Please restate each line of the data that follows word for word, skipping any image.
(Material shown Opens)
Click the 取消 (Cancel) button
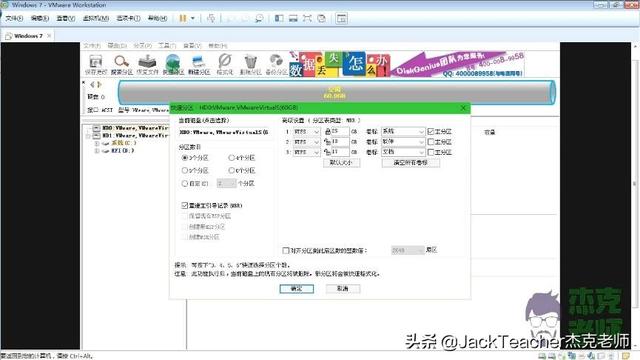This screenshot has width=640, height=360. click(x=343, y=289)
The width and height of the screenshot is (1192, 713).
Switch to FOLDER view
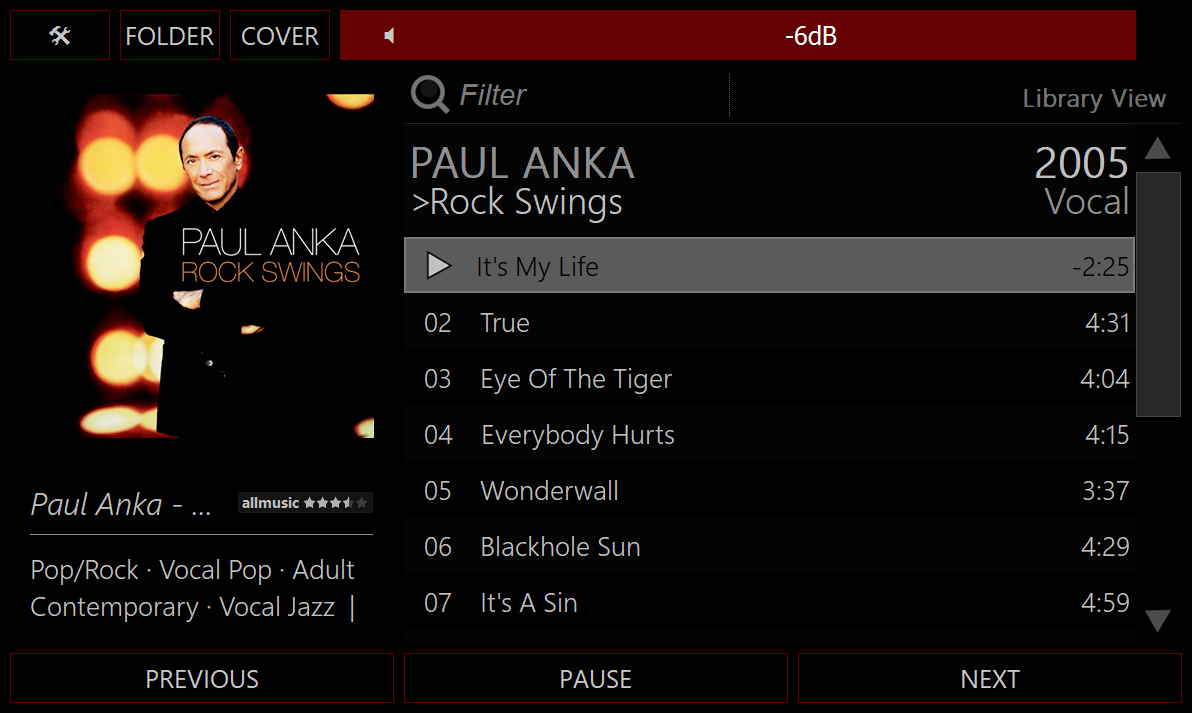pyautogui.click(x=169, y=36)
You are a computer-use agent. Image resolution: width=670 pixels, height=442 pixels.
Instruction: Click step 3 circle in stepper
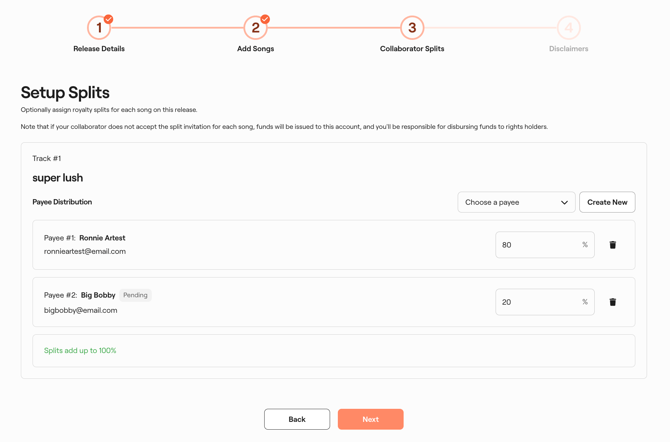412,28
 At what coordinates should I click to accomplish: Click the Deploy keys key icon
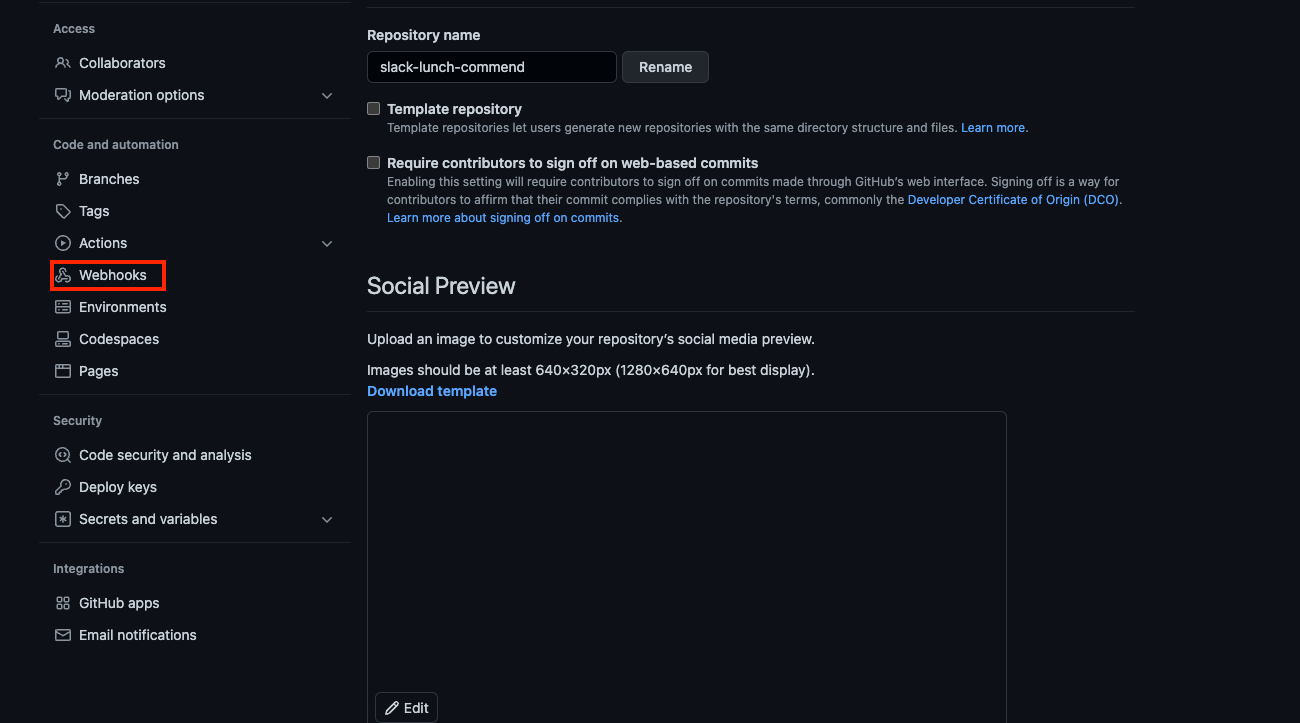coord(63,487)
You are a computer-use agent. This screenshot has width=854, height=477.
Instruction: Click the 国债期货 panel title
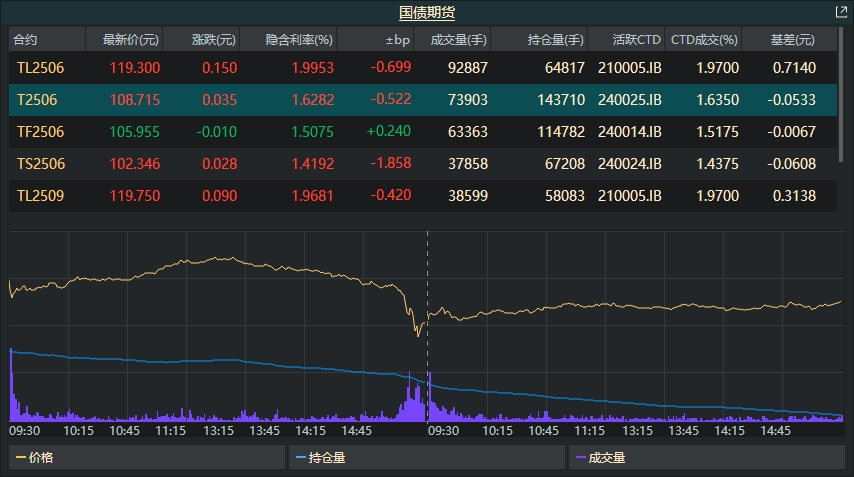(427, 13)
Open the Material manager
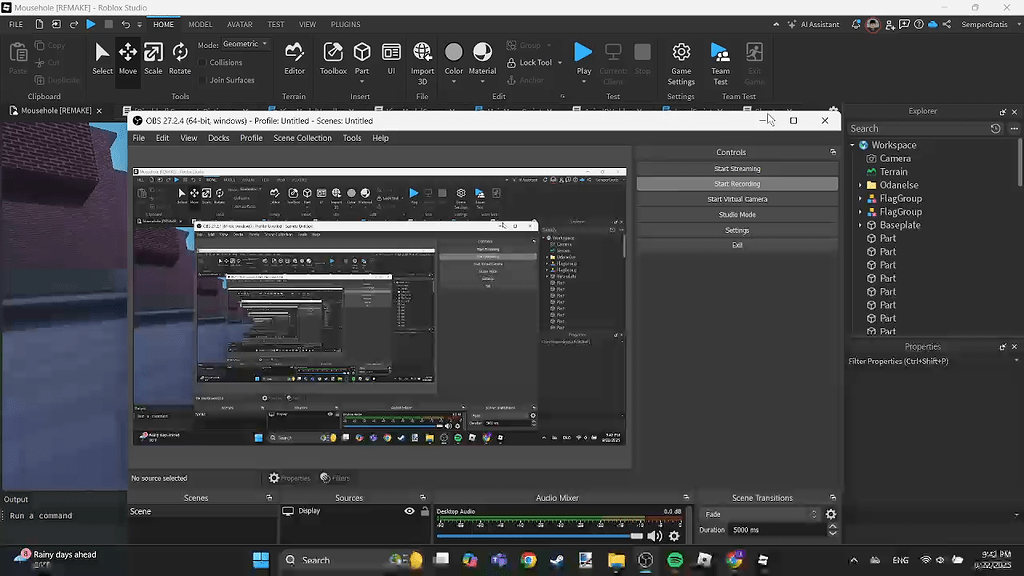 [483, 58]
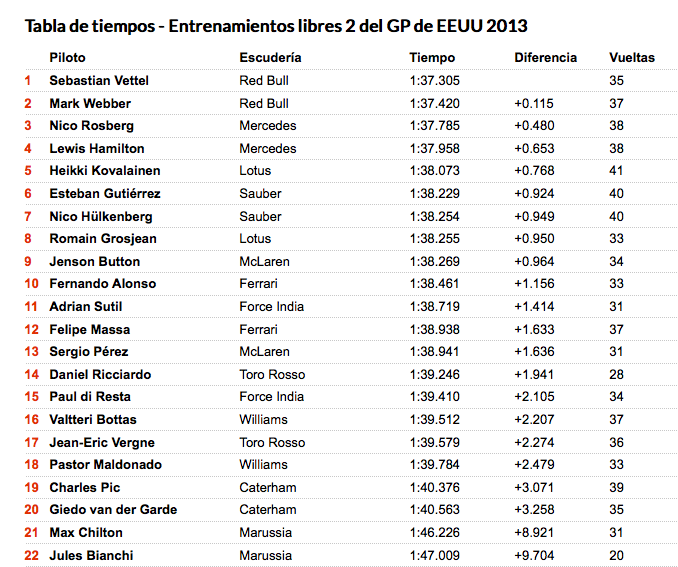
(Material shown Closes)
▸ **Response area**
Click the 取消 (Cancel) button
This screenshot has width=640, height=360. click(x=343, y=289)
The width and height of the screenshot is (1192, 713).
Switch to FOLDER view
pyautogui.click(x=169, y=36)
You are a computer-use agent. Image resolution: width=670 pixels, height=442 pixels.
Instruction: Click step 3 circle in stepper
412,28
 At what coordinates should I click to accomplish: Click the Deploy keys key icon
coord(63,487)
You are a computer-use agent. This screenshot has width=854, height=477.
Instruction: Click the 国债期货 panel title
(427, 13)
Open the Material manager
 [483, 58]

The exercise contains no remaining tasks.